The Australian Law Reform Commission (ALRC) has proposed 75 reforms to Federal Royal Commissions in a discussion paper released on Tuesday.
ALRC President Professor David Weisbrot said the Royal Commissions Act needed to be amended - and renamed the Inquiries Act - to provide a statutory framework to allow other official inquiries to be established by the Federal Government.
"At present, non-statutory inquiries may not have the necessary powers to investigate, compel people to appear before the inquiry or compel the production of evidence. They cannot guarantee adequate legal protection to inquiry members and to staff. In addition, there is insufficient legal protection for people providing information to these inquiries, especially those whose reputations may be called into question," he said.

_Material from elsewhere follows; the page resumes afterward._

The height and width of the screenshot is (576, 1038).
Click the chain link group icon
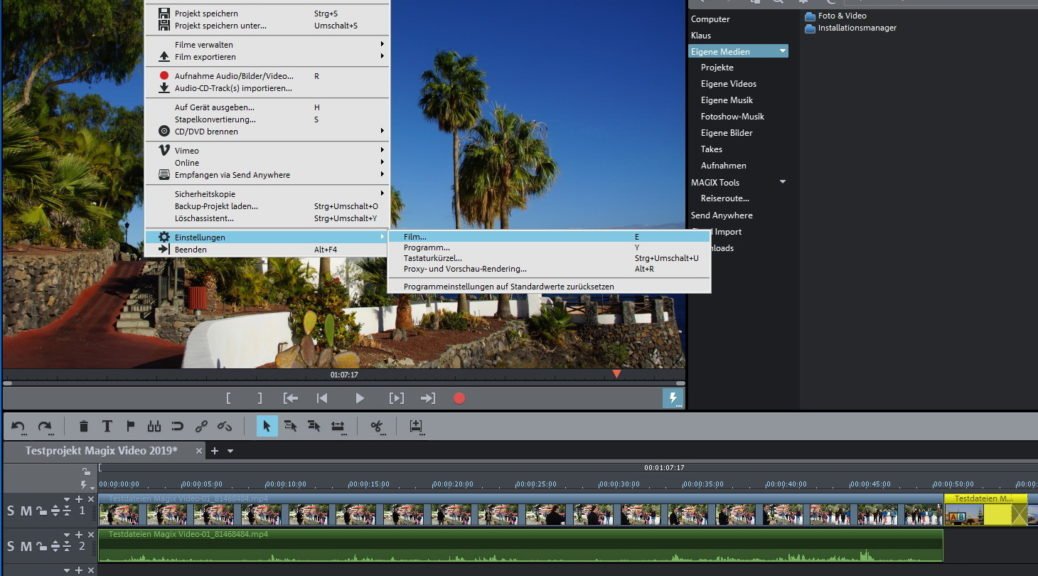(x=202, y=426)
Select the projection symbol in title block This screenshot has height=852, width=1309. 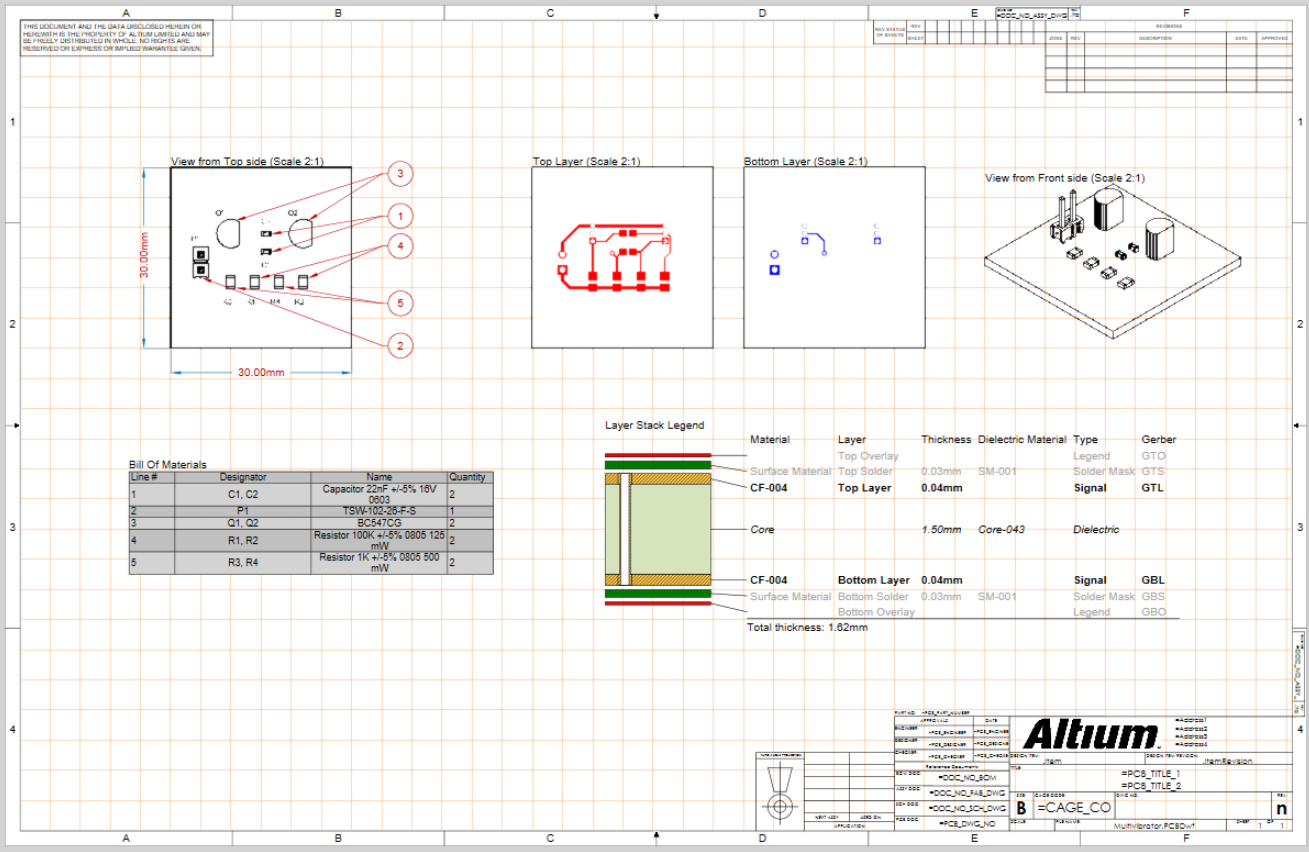(778, 792)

"The result is that non-statutory inquiries may not have all the information necessary to make the best possible findings and recommendations."
Commissioner in charge of the inquiry, Professor Les McCrimmon said the proposed statutory framework would introduce a new form of inquiry, called official inquiries, which would offer similar advantages to Royal Commissions but would offer more flexibility and formality.
"This has been an issue for a number of recent inquiries, including the Clarke Inquiry into the case of Dr Mohamed Haneef and the AWB Food-for-Oil Inquiry," he said.
"While previous inquiries have been able to prevent inadvertent disclosure of national security information, some have encountered practical difficulties accessing and using such material. The proposed new Inquiries Act would overcome many of these difficulties with special procedures and powers for national security information."
The ALRC is seeking public feedback on the recommendations until 22 September, with its final report due at the end of October.